Dynamic Psychosocialsomatic Psychotherapy (DPP) at Trauma Recovery Institute Dublin
Dynamic Psychosocialsomatic Psychotherapy (DPP) is a highly structured, once to twice weekly-modified psychodynamic treatment based on the psychoanalytic model of object relations. This approach is also informed by the latest in neuroscience, interpersonal neurobiology and attachment theory. As with traditional psychodynamic psychotherapy relationship takes a central role within the treatment and the exploration of internal relational dyads. Our approach differs in that also central to the treatment is the focus on the transference and countertransference, an awareness of shifting bodily states in the present moment and a focus on the client’s external relationships, emotional life and lifestyle.

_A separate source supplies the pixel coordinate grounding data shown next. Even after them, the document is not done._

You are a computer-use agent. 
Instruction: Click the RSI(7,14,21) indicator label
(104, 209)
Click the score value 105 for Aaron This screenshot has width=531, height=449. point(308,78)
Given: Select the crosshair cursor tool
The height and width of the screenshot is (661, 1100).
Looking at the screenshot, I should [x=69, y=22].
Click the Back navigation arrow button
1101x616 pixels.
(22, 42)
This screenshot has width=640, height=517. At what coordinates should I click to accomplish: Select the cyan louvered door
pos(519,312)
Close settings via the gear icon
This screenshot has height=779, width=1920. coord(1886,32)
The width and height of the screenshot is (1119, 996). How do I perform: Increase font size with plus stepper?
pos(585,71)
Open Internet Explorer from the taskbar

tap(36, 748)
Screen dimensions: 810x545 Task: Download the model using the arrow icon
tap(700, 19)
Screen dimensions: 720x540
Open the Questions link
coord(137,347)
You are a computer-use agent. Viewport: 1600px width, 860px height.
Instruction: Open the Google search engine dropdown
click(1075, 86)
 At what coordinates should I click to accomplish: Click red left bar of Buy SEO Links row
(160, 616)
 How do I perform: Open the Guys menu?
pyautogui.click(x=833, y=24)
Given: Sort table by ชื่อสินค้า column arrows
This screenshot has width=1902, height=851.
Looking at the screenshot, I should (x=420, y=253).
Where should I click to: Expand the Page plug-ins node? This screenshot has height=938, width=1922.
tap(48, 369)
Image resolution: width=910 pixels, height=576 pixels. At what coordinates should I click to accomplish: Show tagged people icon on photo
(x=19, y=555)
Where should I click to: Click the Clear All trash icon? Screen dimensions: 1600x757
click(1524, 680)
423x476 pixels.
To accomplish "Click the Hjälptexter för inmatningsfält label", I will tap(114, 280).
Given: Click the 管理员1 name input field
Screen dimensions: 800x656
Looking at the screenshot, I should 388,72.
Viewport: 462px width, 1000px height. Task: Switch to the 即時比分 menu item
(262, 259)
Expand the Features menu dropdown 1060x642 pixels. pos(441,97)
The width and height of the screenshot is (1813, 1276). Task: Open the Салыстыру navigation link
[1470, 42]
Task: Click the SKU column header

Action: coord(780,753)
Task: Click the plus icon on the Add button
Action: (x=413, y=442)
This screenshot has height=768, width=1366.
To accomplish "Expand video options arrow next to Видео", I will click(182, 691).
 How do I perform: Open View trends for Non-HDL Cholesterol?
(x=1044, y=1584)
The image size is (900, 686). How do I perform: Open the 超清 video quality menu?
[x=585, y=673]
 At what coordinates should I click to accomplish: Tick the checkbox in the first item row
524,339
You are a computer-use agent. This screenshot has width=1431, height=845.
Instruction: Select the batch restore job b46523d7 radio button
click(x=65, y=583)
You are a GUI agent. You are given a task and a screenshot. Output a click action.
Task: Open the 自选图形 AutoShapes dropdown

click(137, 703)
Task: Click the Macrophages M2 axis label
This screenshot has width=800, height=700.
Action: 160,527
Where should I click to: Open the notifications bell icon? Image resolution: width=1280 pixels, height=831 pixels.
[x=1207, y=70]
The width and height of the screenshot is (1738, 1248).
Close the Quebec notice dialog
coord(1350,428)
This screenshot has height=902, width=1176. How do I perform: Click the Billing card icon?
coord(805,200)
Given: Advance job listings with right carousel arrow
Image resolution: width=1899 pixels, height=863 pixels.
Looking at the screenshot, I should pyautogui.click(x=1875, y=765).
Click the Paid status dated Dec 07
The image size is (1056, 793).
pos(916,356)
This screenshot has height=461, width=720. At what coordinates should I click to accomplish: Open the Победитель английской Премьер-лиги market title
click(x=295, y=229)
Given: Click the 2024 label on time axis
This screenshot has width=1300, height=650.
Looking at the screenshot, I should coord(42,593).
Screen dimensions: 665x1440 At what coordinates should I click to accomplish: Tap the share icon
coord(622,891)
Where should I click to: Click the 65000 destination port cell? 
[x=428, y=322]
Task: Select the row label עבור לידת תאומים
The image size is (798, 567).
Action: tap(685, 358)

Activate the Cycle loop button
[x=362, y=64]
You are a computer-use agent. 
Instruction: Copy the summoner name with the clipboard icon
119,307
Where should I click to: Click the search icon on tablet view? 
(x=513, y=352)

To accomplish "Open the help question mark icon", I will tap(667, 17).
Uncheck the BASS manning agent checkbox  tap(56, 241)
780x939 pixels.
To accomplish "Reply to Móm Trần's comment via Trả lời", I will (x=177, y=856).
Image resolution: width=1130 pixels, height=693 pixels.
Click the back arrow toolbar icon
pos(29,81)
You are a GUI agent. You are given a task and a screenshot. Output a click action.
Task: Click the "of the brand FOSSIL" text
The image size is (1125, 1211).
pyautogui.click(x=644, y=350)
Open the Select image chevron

Dynamic Psychosocialsomatic Psychotherapy (DPP) is an integrative treatment approach for working with complex trauma, borderline personality organization and dissociation. This treatment approach attempts to address the root causes of trauma-based presentations and fragmentation, seeking to help the client heal early experiences of abandonment, neglect, trauma, and attachment loss, that otherwise tend to play out repetitively and cyclically throughout the lifespan in relationship struggles, illness and addictions. Clients enter a highly structured treatment plan, which is created by client and therapist in the contract setting stage. The Treatment plan is contracted for a fixed period of time and at least one individual or group session weekly.
“Talk therapy alone is not enough to address deep rooted trauma that may be stuck in the body, we need also to engage the body in the therapeutic process and engage ourselves as clients and therapists to a complex interrelational therapeutic dyad, right brain to right brain, limbic system to limbic system in order to address and explore trauma that persists in our bodies as adults and influences our adult relationships, thinking and behaviour.”